---------- PROVIDED DATA ----------

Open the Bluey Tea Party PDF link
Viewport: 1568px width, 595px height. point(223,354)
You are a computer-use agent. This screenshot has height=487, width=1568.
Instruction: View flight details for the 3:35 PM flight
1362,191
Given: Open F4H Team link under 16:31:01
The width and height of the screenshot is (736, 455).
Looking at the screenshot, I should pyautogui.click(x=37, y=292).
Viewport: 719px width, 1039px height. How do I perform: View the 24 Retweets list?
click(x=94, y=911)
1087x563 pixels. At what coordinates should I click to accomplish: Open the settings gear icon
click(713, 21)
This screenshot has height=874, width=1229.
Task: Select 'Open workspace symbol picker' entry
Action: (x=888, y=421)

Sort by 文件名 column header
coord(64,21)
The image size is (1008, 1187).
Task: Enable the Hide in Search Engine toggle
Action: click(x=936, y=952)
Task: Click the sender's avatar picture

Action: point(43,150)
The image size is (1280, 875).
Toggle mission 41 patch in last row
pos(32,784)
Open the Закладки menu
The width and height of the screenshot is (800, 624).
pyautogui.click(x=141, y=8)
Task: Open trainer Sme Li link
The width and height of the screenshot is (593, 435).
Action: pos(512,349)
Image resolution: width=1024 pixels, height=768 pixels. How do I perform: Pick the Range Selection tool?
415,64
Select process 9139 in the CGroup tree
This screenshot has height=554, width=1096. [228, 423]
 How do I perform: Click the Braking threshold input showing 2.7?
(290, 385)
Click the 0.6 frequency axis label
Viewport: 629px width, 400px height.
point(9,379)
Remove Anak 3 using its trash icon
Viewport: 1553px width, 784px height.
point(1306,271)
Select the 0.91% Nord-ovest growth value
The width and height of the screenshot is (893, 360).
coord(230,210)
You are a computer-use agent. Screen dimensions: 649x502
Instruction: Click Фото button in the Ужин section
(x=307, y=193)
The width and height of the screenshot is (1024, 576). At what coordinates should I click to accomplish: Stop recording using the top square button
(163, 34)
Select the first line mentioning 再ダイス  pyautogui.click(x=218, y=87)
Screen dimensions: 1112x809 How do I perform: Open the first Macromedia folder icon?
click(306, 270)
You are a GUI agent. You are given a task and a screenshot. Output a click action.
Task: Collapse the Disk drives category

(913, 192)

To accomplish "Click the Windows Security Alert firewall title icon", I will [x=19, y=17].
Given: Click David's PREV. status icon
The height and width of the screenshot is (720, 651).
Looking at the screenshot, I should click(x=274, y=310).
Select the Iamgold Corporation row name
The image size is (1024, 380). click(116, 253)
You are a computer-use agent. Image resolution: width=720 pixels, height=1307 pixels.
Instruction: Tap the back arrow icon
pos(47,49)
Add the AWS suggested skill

----------

WHAT THIS TASK INVOLVES:
A single number is required: the count of lines in the records that include the string "agent".

YOUR RESPONSE:
4